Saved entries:
* * * * * * * * *

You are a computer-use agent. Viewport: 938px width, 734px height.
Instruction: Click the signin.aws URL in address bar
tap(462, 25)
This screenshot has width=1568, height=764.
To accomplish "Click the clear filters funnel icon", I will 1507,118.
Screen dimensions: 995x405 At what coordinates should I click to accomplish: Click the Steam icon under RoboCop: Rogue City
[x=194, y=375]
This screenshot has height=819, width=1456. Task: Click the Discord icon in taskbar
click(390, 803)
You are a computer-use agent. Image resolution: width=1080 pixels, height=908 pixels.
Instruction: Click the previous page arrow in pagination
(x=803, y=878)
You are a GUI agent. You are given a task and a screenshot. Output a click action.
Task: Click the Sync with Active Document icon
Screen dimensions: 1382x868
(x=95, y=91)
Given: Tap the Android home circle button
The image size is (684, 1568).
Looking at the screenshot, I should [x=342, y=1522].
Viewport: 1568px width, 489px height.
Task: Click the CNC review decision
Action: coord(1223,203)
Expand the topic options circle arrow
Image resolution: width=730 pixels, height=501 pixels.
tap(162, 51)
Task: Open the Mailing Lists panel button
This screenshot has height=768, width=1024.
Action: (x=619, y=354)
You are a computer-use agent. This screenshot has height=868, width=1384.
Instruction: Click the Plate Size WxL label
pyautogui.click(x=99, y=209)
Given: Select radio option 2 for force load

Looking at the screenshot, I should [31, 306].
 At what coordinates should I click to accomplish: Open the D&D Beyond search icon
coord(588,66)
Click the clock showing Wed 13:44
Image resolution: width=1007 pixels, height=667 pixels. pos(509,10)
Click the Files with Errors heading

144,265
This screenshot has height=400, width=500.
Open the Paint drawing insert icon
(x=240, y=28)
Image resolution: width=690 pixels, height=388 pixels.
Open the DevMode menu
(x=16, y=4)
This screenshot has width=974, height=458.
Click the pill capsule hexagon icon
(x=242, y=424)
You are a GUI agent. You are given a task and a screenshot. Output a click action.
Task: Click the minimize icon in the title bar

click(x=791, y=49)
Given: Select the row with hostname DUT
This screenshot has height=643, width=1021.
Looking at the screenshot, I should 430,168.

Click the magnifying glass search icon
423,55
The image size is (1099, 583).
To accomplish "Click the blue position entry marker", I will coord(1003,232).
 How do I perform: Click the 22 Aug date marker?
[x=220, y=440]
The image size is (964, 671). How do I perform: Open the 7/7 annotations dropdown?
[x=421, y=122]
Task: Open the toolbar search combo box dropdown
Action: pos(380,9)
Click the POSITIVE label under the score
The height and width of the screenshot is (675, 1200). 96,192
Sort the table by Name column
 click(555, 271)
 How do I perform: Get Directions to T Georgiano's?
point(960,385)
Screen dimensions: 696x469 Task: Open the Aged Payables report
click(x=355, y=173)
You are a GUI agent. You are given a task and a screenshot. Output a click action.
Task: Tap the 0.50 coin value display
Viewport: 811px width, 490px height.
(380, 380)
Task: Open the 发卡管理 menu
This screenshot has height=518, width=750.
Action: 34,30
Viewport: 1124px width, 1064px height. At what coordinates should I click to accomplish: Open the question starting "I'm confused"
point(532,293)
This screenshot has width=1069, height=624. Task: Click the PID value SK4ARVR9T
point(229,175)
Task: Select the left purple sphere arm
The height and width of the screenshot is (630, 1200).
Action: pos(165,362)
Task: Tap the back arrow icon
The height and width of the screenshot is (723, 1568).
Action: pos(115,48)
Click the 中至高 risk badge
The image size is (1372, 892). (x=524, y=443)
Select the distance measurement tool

* * * * * * * * *

Work task: Wherever the string "button" appears in the records, copy the whole line.

Problem solution:
Given: Tap the Android home circle button
Task: Open the Mailing Lists panel button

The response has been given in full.